Word and item position data
::::::::::
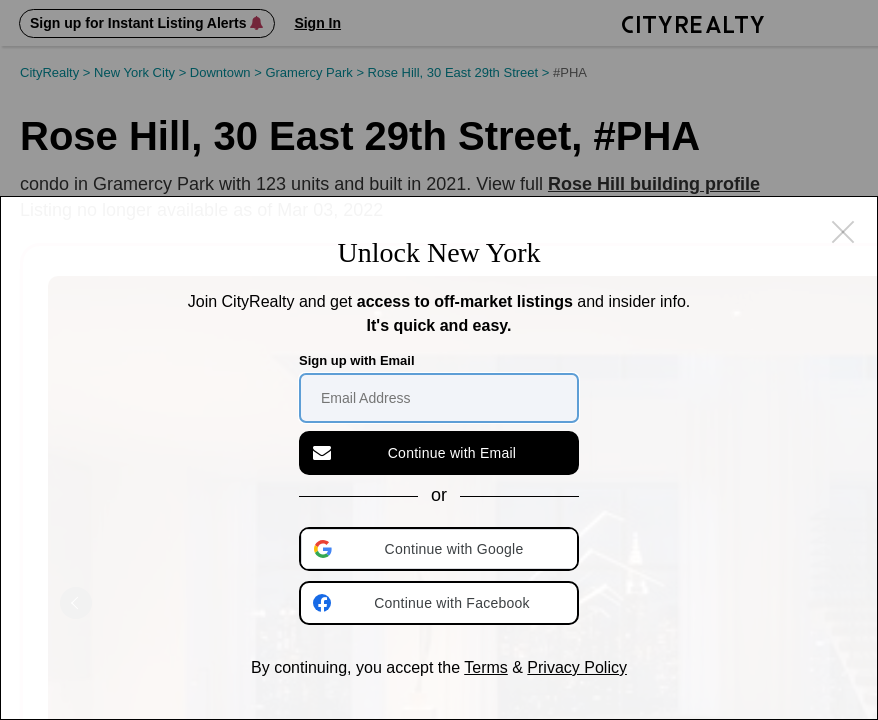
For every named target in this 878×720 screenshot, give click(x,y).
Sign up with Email (357, 360)
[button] (441, 549)
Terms (486, 667)
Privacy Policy (577, 667)
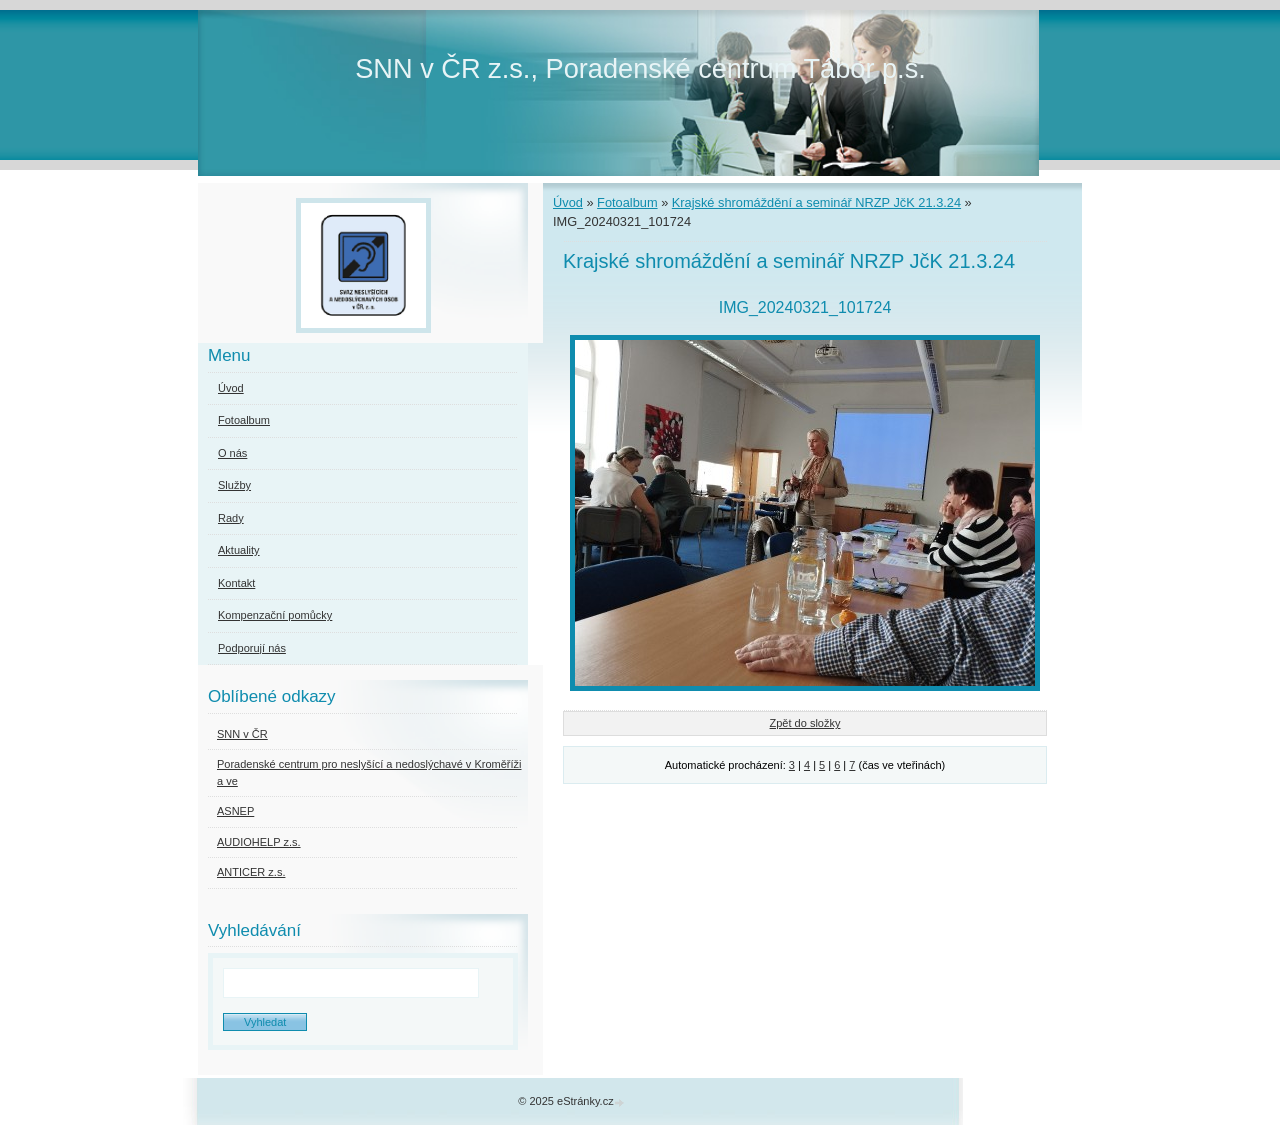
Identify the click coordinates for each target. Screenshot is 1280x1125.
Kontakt (236, 583)
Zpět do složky (805, 723)
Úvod (568, 202)
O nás (232, 453)
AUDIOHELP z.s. (259, 842)
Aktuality (239, 550)
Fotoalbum (627, 202)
::::::::::
▸ WRITTEN TASK:
State how many lines in the rows above contain the string "click", with case counting. Give only the number.

▸ SOLUTION FOR THIS EXERCISE:
2